--- SUPPLIED ENTRIES Enclosed Below ---

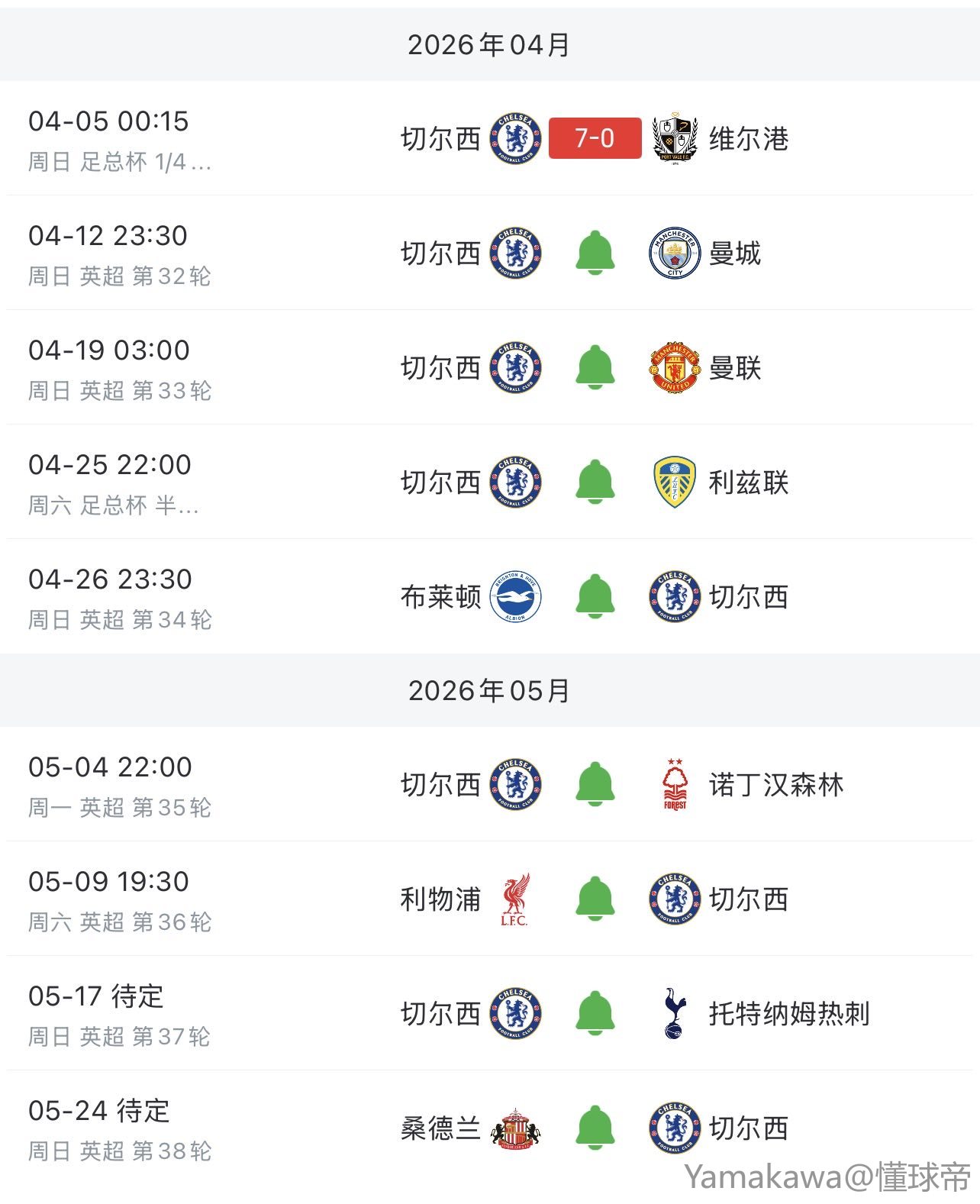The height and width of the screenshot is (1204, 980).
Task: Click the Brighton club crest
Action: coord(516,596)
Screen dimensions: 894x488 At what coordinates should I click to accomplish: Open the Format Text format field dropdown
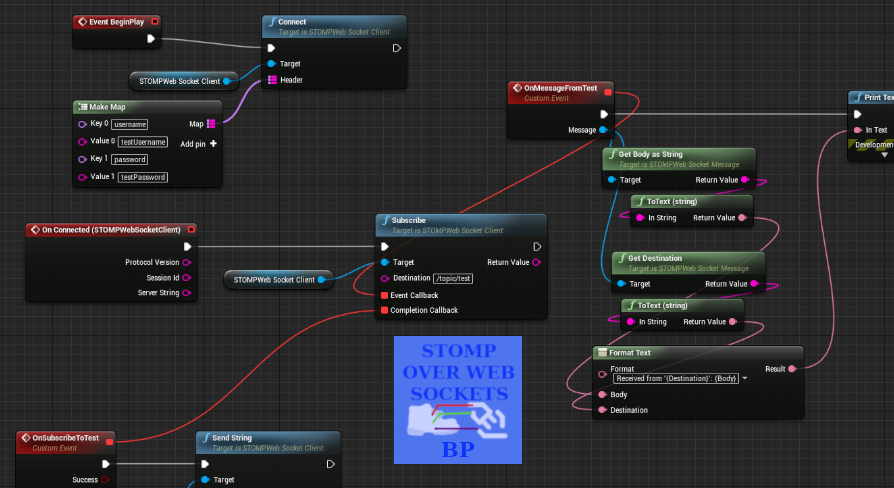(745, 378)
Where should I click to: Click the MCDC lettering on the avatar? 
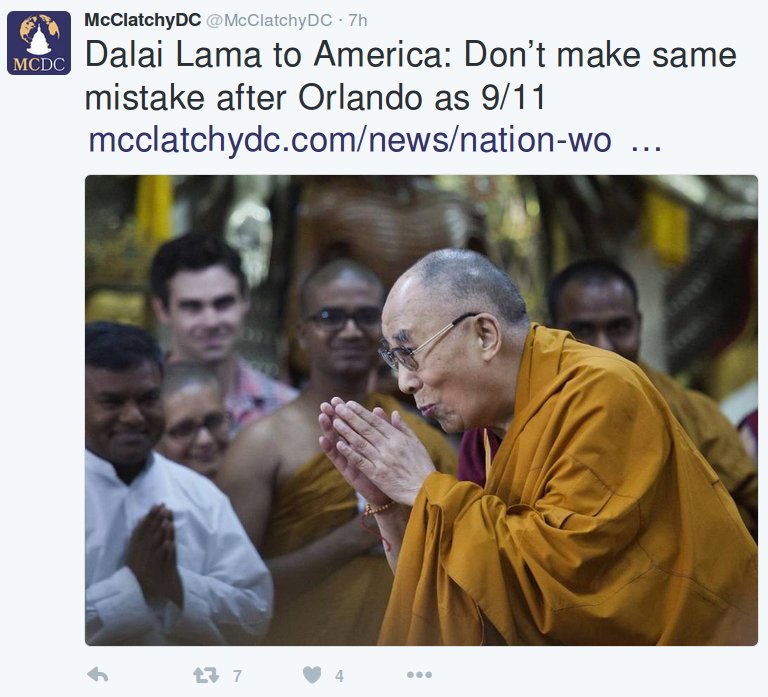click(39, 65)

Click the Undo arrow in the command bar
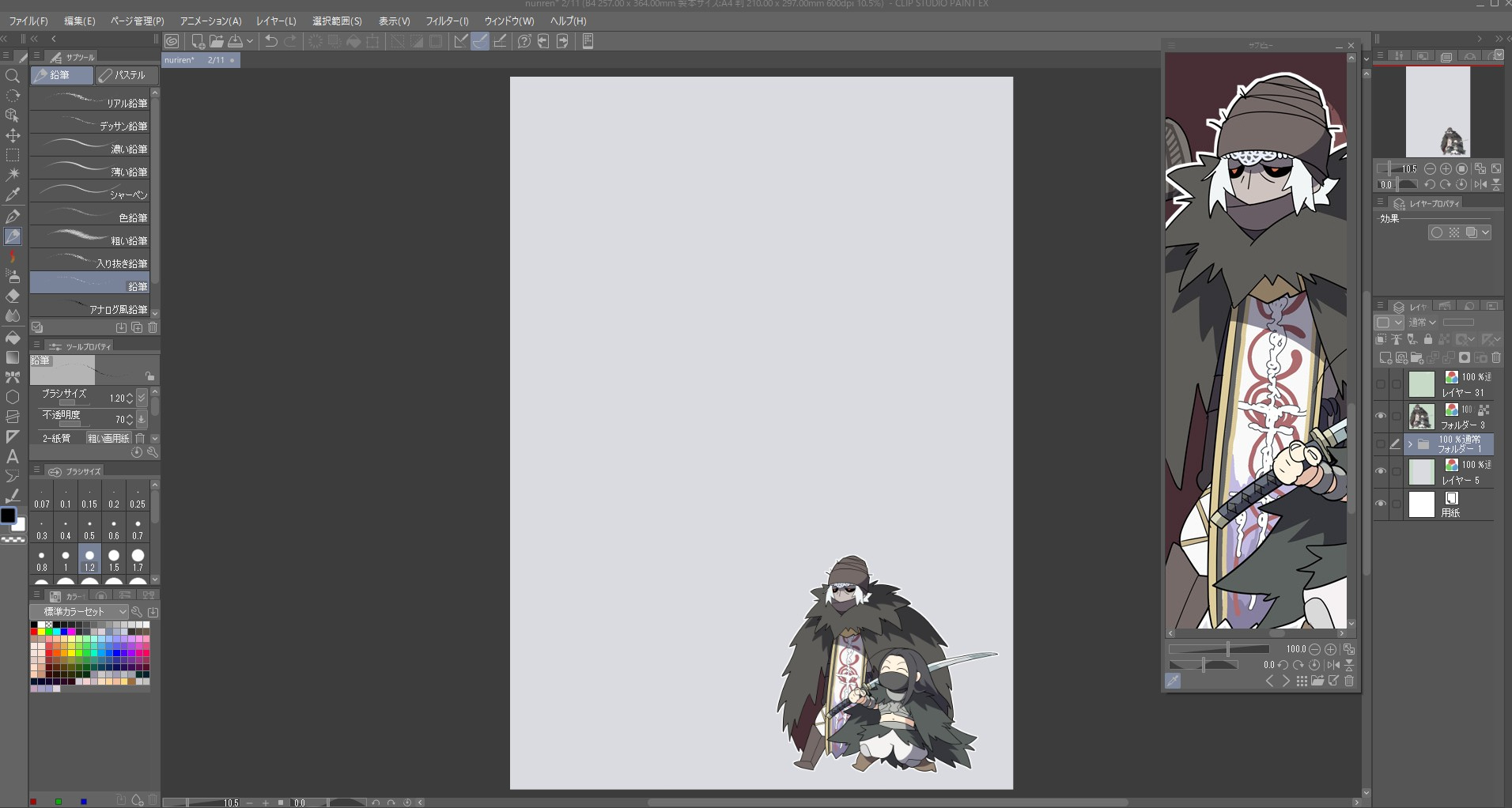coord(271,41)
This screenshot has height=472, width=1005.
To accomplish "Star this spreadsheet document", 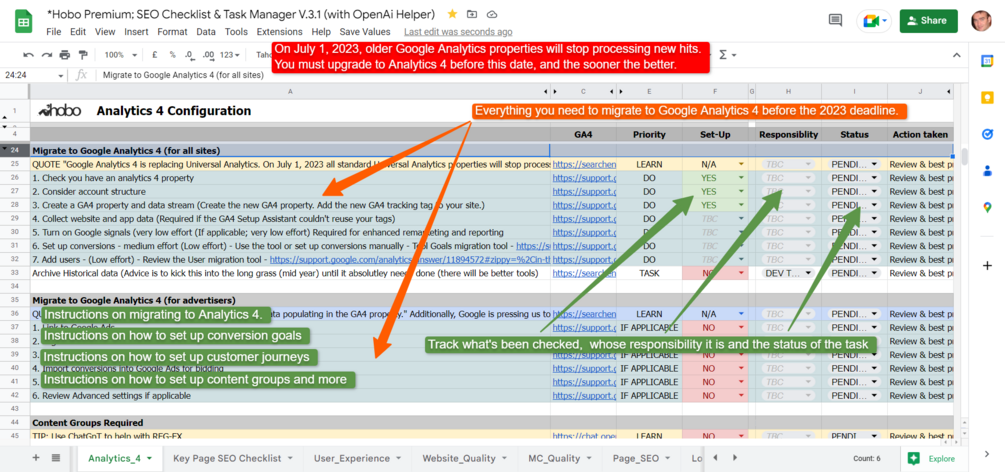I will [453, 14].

--- End of Enclosed SUPPLIED ENTRIES ---

## EXERCISE PROMPT:
Reproduce the listing above only between the lines holding "Screen dimensions: 894x488" and "This screenshot has height=472, width=1005.", inclusive. Every line must match exactly, and pictures are dropped.

## ANSWER BOX:
Screen dimensions: 894x488 At what coordinates should I click to accomplish: Open the Format Text format field dropdown
(745, 378)
Where should I click to: Click the MCDC lettering on the avatar? 
click(39, 65)

Click the Undo arrow in the command bar
coord(271,41)
This screenshot has height=472, width=1005.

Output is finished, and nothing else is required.